We observed a substantial decline in NHL throughout the study period from 2000 to 2011. This demonstrates a continued decline from prior studies that showed decreasing NHL incidence up until 2006 [7, 8, 14]. Declines in prior studies were attributed to the introduction and dissemination of ART; while the continued decline in NHL we observe may be due to earlier initiation of effective ART as evidenced by the higher CD4 counts observed over time. Interestingly, a decreasing trend over calendar time was not evident for KS. Additionally, no clear trends over calendar time were identified for NADCs.
In our study, less than 20% of KS cases were the presenting diagnosis for HIV, while close to 30% of KS cases developed in patients with CD4 counts greater than 200 cells/mm3, and more than 20% developed in patients with undetectable HIV RNA. An interesting development in recent years has been the emergence of KS in subjects on successful long-term ART . These subjects may be the reason why KS incidence in recent years remains significant and unlike NHL did not decline further. Our observation suggests that the damage done by initial HIV infection, ongoing immune activation , sub-optimal immune reconstitution  and perhaps long-term antiretroviral exposure continues to place HIV-infected individuals at increased risk for KS. Longer survival for HIV-infected patients may also allow more time for the emergence of KS. Viral cancers have a long lag time between primary infection and clinical disease. KS in HIV + patients manifests itself approximately seven years after seroconversion for KS-associated herpesvirus [18, 19]. As such, the initiating event for cancer that manifests itself clinically in the early periods of widely available ART could have taken place when patients were exposed to less than optimal antiretroviral therapy or no therapy at all.
While a number of NADCs were observed in our cohort, incidence trends were not apparent for anal cancer or lung cancer, the most frequent types. A recent North American multi-site study of anal cancer including the UCHCC population also found no change in incidence between 2000–2003 and 2004–2007 . Shiels et al. suggest that the clinical impression of more and more NADCs in recent years is largely due to the aging effect of the HIV + population . The HIV population may face larger increases in cancer risk than the general population with advancing age due to more cumulative exposure to environmental carcinogens such as tobacco and alcohol. We urgently need to understand how anti-cancer regimens and ART drugs interact, in order to develop optimal treatment approaches. While the AIDS Malignancy Consortium is beginning to identify such approaches for NHL and KS, further studies will be needed to address similar concerns in treating NADCs in HIV-infected patients [21, 22]. In contrast to the high incidence of anal cancer, few cases of cervical cancer were observed. This is in part because our patient population was disproportionately male, but also likely serves as an indicator of the success of efforts to screen and treat premalignant cervical lesions.

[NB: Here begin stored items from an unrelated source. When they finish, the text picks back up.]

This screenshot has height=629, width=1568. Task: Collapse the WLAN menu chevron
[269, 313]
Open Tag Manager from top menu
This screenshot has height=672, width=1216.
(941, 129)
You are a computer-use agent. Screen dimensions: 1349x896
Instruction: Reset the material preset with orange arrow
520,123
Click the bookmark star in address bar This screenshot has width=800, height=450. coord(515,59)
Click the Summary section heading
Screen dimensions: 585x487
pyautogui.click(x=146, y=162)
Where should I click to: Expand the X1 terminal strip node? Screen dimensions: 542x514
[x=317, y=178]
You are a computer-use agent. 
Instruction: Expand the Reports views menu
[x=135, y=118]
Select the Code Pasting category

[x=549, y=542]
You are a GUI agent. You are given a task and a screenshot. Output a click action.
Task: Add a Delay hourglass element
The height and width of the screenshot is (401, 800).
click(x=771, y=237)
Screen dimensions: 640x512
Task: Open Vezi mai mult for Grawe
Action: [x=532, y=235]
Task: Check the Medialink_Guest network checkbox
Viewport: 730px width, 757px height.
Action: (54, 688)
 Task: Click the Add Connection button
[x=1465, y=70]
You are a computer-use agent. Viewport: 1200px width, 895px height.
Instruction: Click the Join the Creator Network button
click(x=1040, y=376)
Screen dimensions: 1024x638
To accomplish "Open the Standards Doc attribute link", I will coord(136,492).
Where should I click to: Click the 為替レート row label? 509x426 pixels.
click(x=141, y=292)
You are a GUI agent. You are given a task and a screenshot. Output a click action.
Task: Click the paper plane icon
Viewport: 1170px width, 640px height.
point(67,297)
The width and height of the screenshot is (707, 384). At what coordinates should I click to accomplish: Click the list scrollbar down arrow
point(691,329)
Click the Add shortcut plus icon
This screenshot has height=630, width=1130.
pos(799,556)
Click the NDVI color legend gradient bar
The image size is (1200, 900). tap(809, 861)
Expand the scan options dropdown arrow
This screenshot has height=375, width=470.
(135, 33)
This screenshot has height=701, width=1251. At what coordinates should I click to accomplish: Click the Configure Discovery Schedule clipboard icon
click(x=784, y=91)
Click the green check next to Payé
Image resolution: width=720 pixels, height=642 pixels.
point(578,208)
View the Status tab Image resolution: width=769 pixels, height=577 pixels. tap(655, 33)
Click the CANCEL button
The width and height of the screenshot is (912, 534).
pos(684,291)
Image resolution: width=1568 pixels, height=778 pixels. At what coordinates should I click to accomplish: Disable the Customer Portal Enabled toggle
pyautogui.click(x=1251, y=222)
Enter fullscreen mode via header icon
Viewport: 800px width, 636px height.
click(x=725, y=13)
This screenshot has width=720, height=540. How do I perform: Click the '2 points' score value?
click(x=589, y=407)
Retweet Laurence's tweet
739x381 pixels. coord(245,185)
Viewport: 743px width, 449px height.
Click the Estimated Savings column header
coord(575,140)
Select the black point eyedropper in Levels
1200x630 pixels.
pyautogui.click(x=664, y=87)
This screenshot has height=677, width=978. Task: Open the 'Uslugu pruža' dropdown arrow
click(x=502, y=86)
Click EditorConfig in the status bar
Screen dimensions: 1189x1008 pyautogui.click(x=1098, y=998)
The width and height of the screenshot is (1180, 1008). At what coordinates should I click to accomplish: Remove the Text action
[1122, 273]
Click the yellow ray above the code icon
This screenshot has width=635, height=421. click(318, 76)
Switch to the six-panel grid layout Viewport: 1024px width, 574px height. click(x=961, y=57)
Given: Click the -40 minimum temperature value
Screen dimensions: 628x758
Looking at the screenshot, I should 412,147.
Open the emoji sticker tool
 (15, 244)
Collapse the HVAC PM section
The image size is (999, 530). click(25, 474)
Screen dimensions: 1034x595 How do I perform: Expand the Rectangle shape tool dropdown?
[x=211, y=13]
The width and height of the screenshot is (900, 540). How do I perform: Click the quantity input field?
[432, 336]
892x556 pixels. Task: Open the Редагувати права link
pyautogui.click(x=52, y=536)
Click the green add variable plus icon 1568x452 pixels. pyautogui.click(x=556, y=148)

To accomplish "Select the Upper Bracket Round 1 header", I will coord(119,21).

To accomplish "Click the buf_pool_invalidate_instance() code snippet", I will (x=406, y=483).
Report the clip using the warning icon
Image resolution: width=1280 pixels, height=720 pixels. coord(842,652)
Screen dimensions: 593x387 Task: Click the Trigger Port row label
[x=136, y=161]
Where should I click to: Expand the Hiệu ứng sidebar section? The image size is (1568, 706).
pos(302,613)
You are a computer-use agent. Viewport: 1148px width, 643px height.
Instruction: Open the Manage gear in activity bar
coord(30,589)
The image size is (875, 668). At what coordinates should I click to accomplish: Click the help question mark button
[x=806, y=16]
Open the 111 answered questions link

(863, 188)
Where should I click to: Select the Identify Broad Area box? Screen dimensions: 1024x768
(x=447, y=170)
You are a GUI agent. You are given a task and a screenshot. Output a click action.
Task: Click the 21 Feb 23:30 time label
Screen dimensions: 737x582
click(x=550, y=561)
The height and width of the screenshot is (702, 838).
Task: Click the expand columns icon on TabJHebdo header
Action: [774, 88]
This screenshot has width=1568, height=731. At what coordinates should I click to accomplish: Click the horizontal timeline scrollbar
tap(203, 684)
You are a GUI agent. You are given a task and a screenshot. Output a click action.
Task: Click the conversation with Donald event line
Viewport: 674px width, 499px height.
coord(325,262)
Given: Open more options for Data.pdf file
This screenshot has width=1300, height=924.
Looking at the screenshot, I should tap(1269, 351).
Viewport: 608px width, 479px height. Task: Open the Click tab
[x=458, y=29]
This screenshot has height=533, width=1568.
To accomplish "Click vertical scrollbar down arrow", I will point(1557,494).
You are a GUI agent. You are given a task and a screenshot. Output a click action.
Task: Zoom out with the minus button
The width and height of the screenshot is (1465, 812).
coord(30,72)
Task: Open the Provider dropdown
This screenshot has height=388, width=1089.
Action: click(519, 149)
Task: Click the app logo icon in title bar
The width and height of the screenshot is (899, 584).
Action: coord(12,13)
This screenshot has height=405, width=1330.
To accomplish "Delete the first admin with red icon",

Our study is noteworthy because we included over 10 years of data spanning the most recent calendar years (2000–2011). During these years new antiretroviral agents and their combination were introduced with better tolerability and greater efficacy in controlling HIV replication [23, 24]. The improved effectiveness of these agents is demonstrated in part by the higher CD4 cell counts and greater proportion of our study population with suppressed HIV RNA levels in more recent calendar years. Most prior studies assessing cancer incidence trends did not cover the most recent years [5, 7] . Although our study focuses on a study population receiving care at one academic center, it represents an area of the US with an increasingly large burden of HIV, including a large proportion of women (almost one-third), and large percentage of African American patients. Also close to a third of this cohort resides in rural areas . Our observations reflect these aspects of the changing HIV population [26, 27].
These data do not take into account recent evidence supporting the benefits of earlier ART initiation and the subsequent changes in HIV treatment recommendations in the U.S [23, 28, 29]. It is likely that as these new recommendations are phased in, the spectrum of malignancies affecting HIV-infected individuals will change. Data on intensity or duration of tobacco use were not available, but this was likely a major contributor to the high incidence of lung cancer.
In the calendar years of our study, no decreases in incidence were apparent for KS or NADCs. Given this consistent cancer burden, the lack of validation of most cancer treatment regimens in the HIV population, and the high cancer risk compared to the general population, a focus on increased screening and prevention efforts is warranted.